Título: Salvação depois do trauma
Autor: Jeronimo, Josie
Fonte: Correio Braziliense, 16/09/2010, Política, p. 10

Jovens vítimas da exploração sexual precisam de projetos que abram a possibilidade de levarem uma vida menos desfavorável

Miséria, violência sexual em casa, fuga do lar e prostituição antes de completar a maioridade. A ordem dos capítulos desse doloroso drama que assola a sociedade brasileira é quase sempre a mesma, mas garantir o direito à segurança afetiva e o desenvolvimento saudável da maturidade sexual dos mais jovens apresenta-se como um desafio intransponível às autoridades. Mais de 500 mil crianças e adolescentes são explorados sexualmente no país para garantir a própria sobrevivência, a de seus pais ou a dos aliciadores. Todos os dias, o Disque Denúncia Nacional recebe pelo menos 418 casos de exploração infantil.

Só neste ano, foram mais de 100 mil atendimentos, segundo dados da Secretaria de Direitos Humanos da Presidência da República. A coordenadora da Área de Dados e Tratamento da Informação do Disque Denúncia Nacional, Fernanda Régis Cavicchioli, explica que, além do canal formal de denúncias, há também as casas de acolhimento, que atendem diretamente as crianças. Com isso, os números de menores em risco social pode ser ainda maior.

A exploração dos menores ocorre na maioria dos municípios brasileiros. De acordo com as denúncias, 4.885 das 5.564 cidades do país têm registros de abuso infantil. O turismo sexual no Rio Grande do Norte e a característica local de passagem do Distrito Federal concedem às duas unidades da federação o primeiro e o segundo desonrosos lugares nas estatísticas de denúncias de exploração e abuso sexual, levando em conta a média em um grupo de 100 mil habitantes (veja quadro). No Rio Grande do Norte, a cada 100 mil pessoas, há 25 crianças ou adolescentes em situação de risco social. No Distrito Federal, são 20 menores explorados a cada 100 mil habitantes.

O entra e sai de caminhões nas centrais de abastecimento e nas fábricas são os principais focos do problema no Distrito Federal. Em Sobradinho, nas fábricas de cimento, apesar do pente-fino de agentes sociais, não é raro notar a presença de crianças de 9 a 12 anos se movimentado em meio aos caminhões que passam para carregar material. O lixão da Estrutural também recebe monitoramento frequente das autoridades do GDF.

Segundo a gerente de Proteção de Média Complexidade da Secretaria de Assistência Social do Distrito Federal, Valéria de Sousa Lima, nem sempre os assistentes sociais conseguem flagrar um adulto pagando pela prostituição de um menor. A exploração sexual é muito mais difícil porque é na base da denúncia. O abuso é mais denunciado, afirma Valéria.

——

● **Instruções das tarefas**:
1 > Resuma o trecho em duas frases.
2 > Segundo o trecho, quantas das 5.564 cidades do país têm registros de abuso infantil?
3 > Por favor, reproduza o trecho desde "A exploração dos" até "100 mil habitantes.", incluindo essas palavras.

● **Material fornecido**:
——

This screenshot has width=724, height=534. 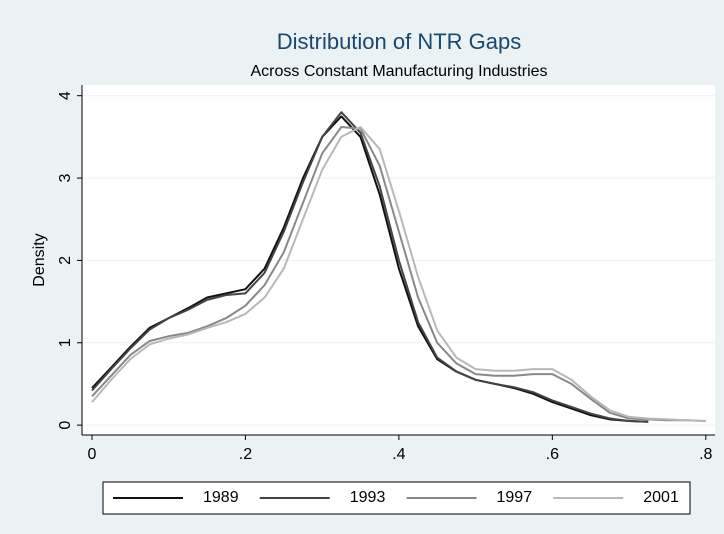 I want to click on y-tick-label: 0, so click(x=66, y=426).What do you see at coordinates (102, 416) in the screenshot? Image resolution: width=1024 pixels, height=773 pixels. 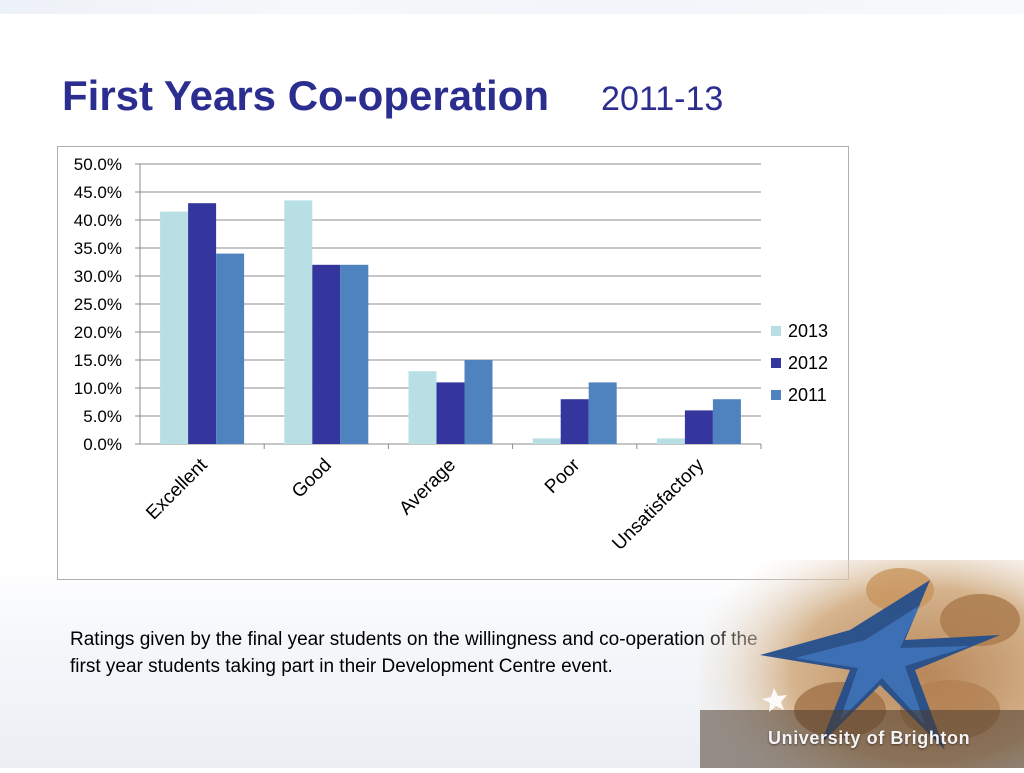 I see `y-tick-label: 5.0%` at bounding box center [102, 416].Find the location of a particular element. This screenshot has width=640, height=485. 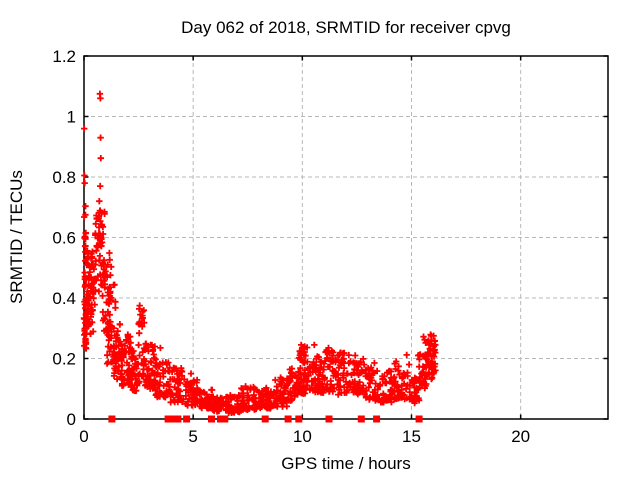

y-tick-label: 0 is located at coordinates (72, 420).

——

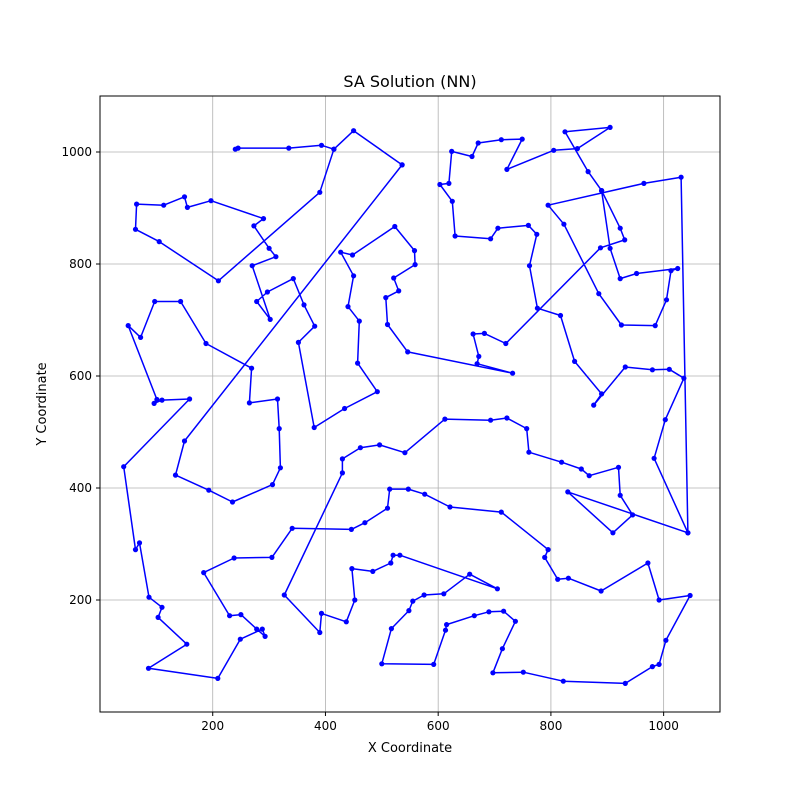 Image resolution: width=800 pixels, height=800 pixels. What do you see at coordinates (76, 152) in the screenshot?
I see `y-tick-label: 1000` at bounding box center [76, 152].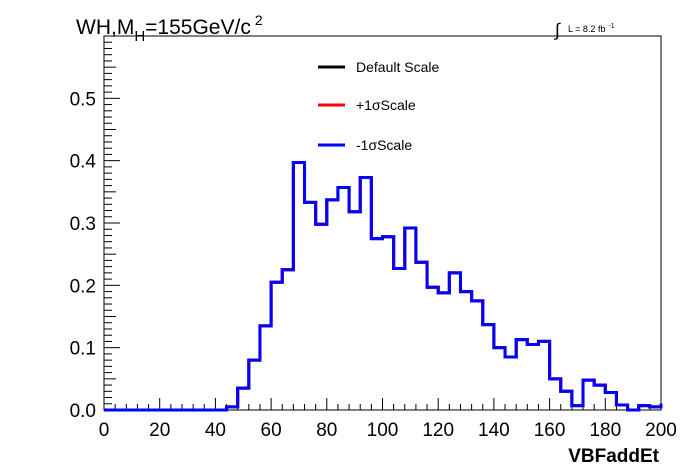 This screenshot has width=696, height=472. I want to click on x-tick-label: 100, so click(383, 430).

——

● **Tarefas resolvidas**:
1 > Mais de 500 mil crianças e adolescentes são explorados sexualmente no Brasil, e o Disque Denúncia Nacional recebe pelo menos 418 casos de exploração infantil por dia, com registros de abuso em 4.885 das 5.564 cidades do país. O Rio Grande do Norte e o Distrito Federal lideram as denúncias por 100 mil habitantes, e no Distrito Federal os principais focos são as centrais de abastecimento e as fábricas, onde a exploração é difícil de flagrar porque depende de denúncia.

2 > 4.885 cidades.

3 >
A exploração dos menores ocorre na maioria dos municípios brasileiros. De acordo com as denúncias, 4.885 das 5.564 cidades do país têm registros de abuso infantil. O turismo sexual no Rio Grande do Norte e a característica local de passagem do Distrito Federal concedem às duas unidades da federação o primeiro e o segundo desonrosos lugares nas estatísticas de denúncias de exploração e abuso sexual, levando em conta a média em um grupo de 100 mil habitantes (veja quadro). No Rio Grande do Norte, a cada 100 mil pessoas, há 25 crianças ou adolescentes em situação de risco social. No Distrito Federal, são 20 menores explorados a cada 100 mil habitantes.